Re: newbie surgery in a week help!!
Welcome back! I'm sorry you have a reason to return to the board.
First, please do not use the inversion table. It might be OK but if you have any instability in your spine it could make things much more complicated for the surgeon.
I would suggest you give up most of your exercise and stick to walking until after you have the surgery. You can walk in the water or on a flat, level surface. Now is not the time to walk steps or hills or anything, even a treadmill, with an incline.
The foot drop is a sign of severe nerve compression. I imagine the PM doctor is performing an EMG to check on the amount of damage. He will probably also do the nerve conduction study to evaluate nerve damage.
Do you live alone? If so you will want to arrange for someone to look in on you or stay with you for the first days following surgery. You will be instructed to avoid any activity that involves bending or twisting at the waist, reaching up overhead or to the side, anything jarring or shaking (no amusement park for you!) and you will be advised to limit your weight lifting to a gallon of milk or equivalent.
You may want to arrange things you use all the time so that they are convenient to get to without having to bend or reach up...counter-height is good.
Hospital beds are nice if you have the room. They are not absolutely essential. They will have you up and walking the day of the surgery and if your core is relatively strong, you should be able to reposition yourself without too many problems.

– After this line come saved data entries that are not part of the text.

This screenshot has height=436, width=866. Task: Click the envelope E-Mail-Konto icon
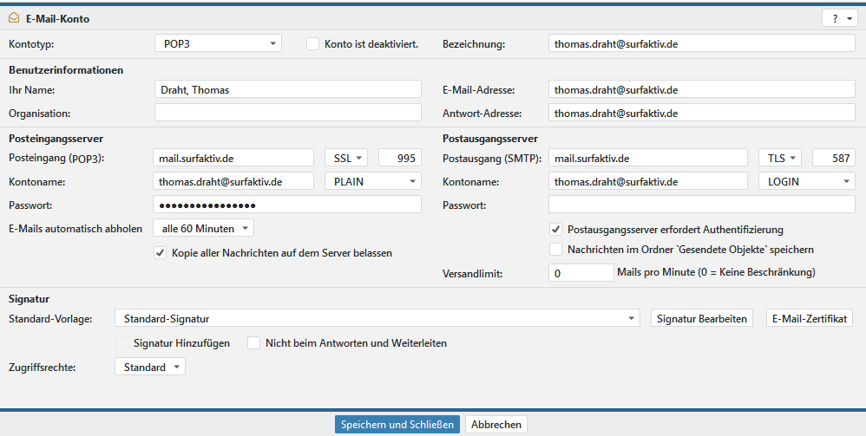click(13, 18)
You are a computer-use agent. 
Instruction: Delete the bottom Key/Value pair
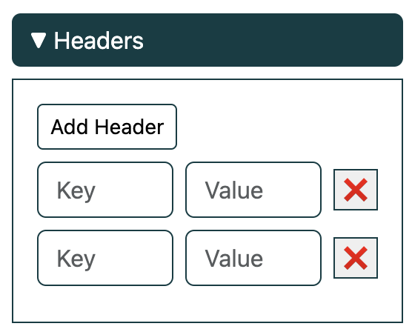click(356, 258)
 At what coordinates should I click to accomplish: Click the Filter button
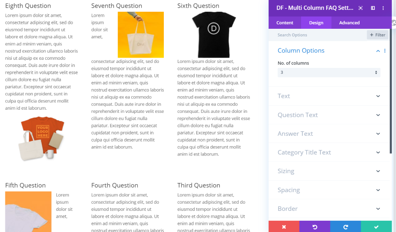(377, 35)
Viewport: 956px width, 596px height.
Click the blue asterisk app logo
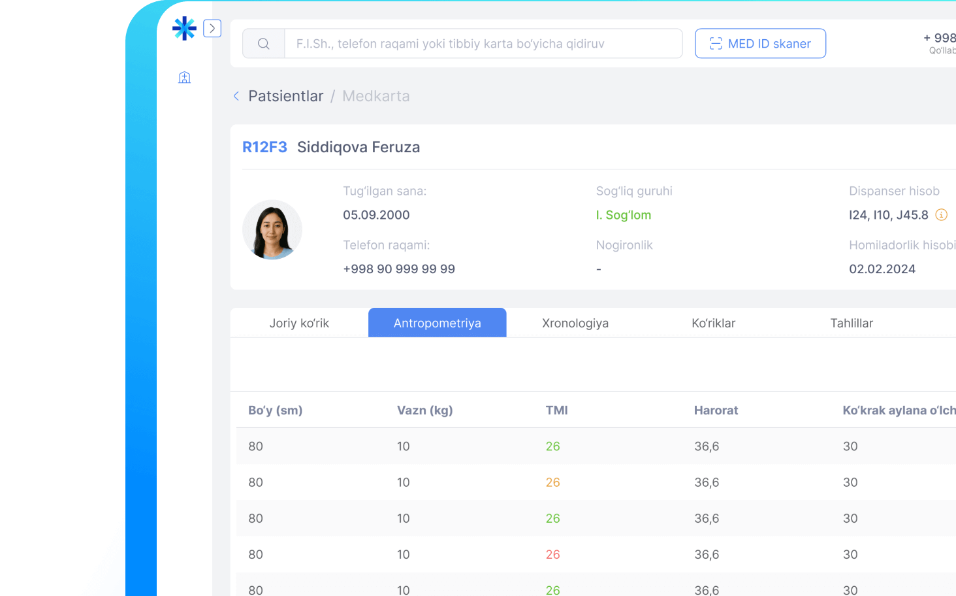(184, 28)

You should get some laxatives and stool softeners to have on hand after surgery. The general anesthesia and pain meds are very constipating. Stock up on juices you like and plenty of fruits and fibers. It is easier to prevent this problem as you will not want to have to strain after lumbar surgery.

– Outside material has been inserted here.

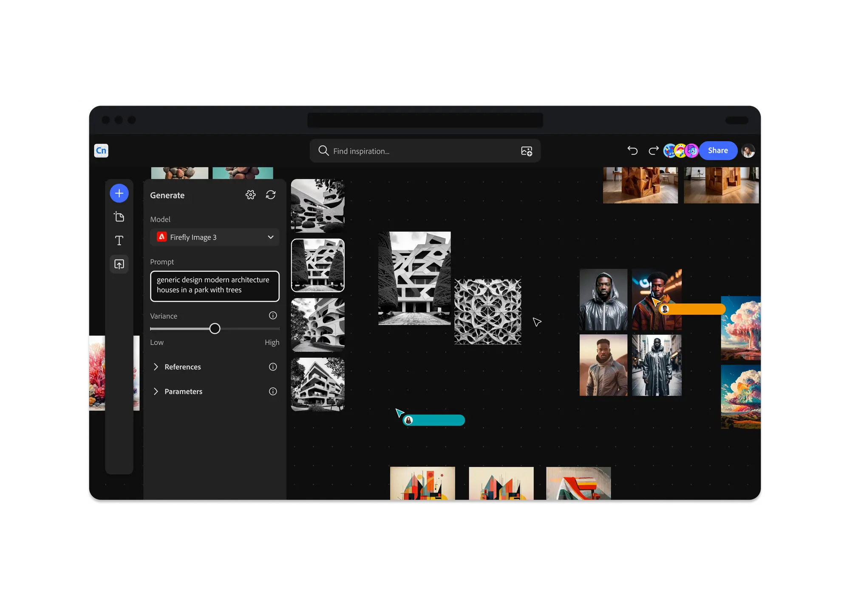Click the Undo arrow icon
850x605 pixels.
(x=632, y=151)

If you should suddenly develop bladder or bowel problems (like incontinence) you should call the doctor immediately. This is a sign of the one lumbar problem that is considered a true medical emergency: cauda equina syndrome. It is a sign that the nerve is badly compressed and surgery is sometimes required immediately to prevent permanent nerve damage.
There is a "stickie" note near the top of the Back board first page that describes everything under the sun people have found useful post surgery. You won't need 99% of it, but I suggest you read through it anyway as it gives you some idea of what recovery will be like right after surgery.
Good luck to you, and remember to call the doctor's office ASAP if you have bladder or bowel involvement that develops suddenly between now and next Tuesday.